Saved data entries

····················

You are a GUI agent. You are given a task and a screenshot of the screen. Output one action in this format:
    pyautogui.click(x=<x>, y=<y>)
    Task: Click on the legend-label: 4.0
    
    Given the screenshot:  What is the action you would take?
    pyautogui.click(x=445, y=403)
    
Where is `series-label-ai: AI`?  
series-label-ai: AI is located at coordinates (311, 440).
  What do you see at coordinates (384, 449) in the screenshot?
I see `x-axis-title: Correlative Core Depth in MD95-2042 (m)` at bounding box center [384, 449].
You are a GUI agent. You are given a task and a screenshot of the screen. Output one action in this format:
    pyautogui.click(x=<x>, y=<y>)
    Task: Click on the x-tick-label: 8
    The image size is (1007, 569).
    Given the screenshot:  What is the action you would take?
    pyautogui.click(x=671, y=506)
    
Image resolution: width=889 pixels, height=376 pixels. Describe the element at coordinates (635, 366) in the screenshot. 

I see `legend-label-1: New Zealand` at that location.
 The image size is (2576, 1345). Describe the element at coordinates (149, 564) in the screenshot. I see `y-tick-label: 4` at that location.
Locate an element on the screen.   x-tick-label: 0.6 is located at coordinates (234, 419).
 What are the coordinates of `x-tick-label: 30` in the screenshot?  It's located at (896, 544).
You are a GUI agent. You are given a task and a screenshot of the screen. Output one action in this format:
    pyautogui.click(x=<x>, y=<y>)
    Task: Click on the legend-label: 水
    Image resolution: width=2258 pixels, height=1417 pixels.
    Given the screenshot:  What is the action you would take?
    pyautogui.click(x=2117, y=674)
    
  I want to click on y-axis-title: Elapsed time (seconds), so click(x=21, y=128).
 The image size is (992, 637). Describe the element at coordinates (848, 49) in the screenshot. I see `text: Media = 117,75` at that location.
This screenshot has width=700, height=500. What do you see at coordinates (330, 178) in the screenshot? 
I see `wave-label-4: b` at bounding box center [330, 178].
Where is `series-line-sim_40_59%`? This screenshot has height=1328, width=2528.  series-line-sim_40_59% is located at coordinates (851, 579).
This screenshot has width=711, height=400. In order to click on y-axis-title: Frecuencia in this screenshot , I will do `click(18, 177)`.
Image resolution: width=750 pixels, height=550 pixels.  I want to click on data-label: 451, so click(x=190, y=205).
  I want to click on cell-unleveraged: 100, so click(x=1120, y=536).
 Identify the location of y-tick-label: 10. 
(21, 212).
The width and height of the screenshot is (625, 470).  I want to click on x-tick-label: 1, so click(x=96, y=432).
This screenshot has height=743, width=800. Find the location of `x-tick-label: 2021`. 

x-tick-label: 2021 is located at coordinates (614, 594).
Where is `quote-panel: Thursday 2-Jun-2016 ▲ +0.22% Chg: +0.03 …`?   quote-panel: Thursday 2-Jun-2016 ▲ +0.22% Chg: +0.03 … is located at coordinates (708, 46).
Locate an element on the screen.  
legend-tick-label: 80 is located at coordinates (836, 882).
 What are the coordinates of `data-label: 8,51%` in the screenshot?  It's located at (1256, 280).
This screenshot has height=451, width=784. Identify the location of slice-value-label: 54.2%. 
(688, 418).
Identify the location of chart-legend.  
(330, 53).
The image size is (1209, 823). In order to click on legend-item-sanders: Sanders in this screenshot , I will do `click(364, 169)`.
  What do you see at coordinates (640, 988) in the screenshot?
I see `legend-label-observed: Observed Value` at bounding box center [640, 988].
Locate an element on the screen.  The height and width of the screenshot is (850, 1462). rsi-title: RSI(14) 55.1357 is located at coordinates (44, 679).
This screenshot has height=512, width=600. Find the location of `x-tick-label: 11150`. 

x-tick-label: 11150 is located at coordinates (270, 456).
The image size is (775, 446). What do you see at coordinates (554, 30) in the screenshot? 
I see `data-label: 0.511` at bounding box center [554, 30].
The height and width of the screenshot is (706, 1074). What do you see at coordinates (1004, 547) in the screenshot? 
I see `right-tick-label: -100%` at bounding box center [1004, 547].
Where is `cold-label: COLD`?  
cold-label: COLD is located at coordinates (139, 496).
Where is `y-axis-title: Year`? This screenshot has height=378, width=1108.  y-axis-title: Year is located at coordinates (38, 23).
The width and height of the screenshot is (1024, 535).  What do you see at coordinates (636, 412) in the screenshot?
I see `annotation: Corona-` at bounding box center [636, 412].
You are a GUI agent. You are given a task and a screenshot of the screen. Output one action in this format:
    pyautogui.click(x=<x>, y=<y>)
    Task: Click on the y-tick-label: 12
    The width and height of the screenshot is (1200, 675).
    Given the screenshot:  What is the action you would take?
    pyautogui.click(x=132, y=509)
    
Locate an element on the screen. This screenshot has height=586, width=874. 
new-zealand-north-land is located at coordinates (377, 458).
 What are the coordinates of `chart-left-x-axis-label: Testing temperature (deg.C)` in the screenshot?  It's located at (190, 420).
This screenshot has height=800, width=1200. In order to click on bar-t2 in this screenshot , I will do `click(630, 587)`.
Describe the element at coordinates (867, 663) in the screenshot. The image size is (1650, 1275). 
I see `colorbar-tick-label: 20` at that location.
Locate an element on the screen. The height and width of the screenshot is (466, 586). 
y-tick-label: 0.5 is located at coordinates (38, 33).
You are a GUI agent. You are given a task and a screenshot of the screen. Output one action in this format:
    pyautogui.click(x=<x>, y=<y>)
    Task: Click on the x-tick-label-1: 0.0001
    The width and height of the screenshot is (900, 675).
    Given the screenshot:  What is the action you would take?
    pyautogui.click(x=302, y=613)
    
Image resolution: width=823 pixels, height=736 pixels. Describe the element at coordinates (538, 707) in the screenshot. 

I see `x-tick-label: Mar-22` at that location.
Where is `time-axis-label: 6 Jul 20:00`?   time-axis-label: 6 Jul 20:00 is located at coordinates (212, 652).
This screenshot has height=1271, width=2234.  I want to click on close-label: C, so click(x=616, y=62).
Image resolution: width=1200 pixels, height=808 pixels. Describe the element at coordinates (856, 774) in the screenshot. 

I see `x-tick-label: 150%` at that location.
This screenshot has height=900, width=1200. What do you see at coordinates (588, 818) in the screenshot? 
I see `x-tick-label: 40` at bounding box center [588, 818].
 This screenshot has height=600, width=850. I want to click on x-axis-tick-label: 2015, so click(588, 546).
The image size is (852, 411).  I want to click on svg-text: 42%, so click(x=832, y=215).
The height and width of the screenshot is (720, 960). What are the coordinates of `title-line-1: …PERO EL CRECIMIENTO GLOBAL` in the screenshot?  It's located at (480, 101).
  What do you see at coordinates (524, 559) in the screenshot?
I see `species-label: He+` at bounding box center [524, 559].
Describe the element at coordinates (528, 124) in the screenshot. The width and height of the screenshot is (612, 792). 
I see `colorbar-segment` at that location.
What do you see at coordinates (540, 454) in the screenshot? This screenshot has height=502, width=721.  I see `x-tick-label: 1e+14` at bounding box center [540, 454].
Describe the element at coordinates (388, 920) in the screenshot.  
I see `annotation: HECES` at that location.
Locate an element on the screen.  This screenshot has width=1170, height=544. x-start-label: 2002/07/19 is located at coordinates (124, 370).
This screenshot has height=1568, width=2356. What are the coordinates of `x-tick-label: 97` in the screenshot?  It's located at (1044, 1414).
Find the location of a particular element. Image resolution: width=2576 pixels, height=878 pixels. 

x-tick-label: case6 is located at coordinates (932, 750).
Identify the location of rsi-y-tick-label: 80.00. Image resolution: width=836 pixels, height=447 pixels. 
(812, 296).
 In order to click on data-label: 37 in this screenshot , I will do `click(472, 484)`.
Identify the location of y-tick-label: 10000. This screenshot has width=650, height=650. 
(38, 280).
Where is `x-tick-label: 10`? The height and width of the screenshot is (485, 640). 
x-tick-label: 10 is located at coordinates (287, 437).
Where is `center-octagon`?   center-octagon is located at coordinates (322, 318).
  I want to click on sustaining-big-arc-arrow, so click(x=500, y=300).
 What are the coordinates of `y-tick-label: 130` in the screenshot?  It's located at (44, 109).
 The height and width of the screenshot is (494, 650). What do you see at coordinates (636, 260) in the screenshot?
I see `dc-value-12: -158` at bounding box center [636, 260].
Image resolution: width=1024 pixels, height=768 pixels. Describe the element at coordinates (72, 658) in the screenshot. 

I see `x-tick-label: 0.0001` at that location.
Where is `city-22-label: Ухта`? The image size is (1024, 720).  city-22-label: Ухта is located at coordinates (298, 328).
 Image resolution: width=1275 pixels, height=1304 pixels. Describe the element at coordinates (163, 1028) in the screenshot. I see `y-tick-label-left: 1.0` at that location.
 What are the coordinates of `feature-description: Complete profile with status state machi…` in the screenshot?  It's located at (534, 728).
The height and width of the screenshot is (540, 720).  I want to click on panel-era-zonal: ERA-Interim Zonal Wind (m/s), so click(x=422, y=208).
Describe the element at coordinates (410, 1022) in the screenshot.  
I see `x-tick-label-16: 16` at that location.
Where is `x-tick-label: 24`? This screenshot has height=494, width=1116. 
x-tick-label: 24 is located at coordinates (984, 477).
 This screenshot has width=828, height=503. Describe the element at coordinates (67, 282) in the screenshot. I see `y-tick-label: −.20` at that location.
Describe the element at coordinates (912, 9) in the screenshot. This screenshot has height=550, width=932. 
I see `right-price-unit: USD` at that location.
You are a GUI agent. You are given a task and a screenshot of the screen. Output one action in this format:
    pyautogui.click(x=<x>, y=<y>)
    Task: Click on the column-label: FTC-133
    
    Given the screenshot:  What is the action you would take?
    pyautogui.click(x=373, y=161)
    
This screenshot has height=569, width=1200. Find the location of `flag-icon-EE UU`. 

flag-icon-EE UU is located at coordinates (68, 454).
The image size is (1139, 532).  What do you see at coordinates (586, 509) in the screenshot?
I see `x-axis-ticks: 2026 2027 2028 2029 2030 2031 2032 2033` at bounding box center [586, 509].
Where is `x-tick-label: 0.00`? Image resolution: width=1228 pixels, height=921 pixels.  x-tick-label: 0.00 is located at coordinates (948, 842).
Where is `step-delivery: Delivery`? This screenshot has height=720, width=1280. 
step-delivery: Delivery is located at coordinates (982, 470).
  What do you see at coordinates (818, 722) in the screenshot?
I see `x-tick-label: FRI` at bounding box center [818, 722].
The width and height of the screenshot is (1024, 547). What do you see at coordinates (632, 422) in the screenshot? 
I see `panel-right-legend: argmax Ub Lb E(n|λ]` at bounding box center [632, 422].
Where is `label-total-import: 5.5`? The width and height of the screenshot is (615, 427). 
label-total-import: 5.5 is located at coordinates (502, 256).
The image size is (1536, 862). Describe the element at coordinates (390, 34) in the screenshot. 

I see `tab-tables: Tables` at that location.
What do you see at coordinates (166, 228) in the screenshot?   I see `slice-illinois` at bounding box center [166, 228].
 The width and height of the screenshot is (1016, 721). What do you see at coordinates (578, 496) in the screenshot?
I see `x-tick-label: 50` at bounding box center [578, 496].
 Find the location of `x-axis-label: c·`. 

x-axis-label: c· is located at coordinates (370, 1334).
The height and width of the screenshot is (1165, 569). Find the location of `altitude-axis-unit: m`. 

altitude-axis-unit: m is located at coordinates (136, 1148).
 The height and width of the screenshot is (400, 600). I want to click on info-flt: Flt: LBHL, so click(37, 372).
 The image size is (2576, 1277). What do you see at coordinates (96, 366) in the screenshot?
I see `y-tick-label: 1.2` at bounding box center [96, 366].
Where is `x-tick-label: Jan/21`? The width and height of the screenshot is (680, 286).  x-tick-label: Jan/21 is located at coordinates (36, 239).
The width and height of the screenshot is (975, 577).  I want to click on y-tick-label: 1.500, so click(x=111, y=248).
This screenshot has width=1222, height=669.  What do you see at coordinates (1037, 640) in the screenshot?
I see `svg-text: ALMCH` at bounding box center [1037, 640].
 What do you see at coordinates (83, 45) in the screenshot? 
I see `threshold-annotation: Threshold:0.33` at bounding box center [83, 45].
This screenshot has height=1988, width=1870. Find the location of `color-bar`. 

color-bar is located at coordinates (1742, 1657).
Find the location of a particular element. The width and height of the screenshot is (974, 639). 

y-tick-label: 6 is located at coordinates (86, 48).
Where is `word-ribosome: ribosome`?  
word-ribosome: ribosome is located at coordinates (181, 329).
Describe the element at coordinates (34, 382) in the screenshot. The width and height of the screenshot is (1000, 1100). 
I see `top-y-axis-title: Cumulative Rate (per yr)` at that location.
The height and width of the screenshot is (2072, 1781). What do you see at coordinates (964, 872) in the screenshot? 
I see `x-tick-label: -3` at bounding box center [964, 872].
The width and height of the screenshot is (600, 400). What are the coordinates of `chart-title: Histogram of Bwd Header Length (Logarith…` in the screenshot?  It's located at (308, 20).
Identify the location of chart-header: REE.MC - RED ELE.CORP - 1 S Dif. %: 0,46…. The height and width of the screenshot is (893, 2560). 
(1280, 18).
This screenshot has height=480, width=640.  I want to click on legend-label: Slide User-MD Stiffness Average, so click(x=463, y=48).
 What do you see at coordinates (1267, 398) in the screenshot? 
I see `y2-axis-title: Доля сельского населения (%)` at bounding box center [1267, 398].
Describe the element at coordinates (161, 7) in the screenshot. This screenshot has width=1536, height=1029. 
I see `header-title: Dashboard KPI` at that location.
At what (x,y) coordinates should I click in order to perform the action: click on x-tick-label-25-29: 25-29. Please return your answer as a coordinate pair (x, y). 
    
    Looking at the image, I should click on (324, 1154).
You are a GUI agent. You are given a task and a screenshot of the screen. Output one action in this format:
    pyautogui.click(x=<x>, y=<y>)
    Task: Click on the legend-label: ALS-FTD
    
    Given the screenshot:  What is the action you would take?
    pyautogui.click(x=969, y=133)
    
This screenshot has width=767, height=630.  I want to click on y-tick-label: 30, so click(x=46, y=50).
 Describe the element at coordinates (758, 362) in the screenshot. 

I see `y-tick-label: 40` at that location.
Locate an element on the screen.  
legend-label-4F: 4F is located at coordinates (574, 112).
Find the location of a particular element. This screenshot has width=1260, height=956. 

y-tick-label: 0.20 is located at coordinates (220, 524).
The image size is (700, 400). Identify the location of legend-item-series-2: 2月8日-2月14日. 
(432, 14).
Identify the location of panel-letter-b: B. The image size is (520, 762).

····················

What to produce: Could you extract the data above exactly as it stands, from the line with "This screenshot has width=711, height=400." up to and including the line with "at (1256, 280)."?

Written solution:
This screenshot has width=711, height=400. In order to click on y-axis-title: Frecuencia in this screenshot , I will do `click(18, 177)`.
Image resolution: width=750 pixels, height=550 pixels.  I want to click on data-label: 451, so click(x=190, y=205).
  I want to click on cell-unleveraged: 100, so click(x=1120, y=536).
 Identify the location of y-tick-label: 10. 
(21, 212).
The width and height of the screenshot is (625, 470).  I want to click on x-tick-label: 1, so click(x=96, y=432).
This screenshot has height=743, width=800. Find the location of `x-tick-label: 2021`. 

x-tick-label: 2021 is located at coordinates (614, 594).
Where is `quote-panel: Thursday 2-Jun-2016 ▲ +0.22% Chg: +0.03 …`?   quote-panel: Thursday 2-Jun-2016 ▲ +0.22% Chg: +0.03 … is located at coordinates (708, 46).
Locate an element on the screen.  
legend-tick-label: 80 is located at coordinates (836, 882).
 What are the coordinates of `data-label: 8,51%` in the screenshot?  It's located at (1256, 280).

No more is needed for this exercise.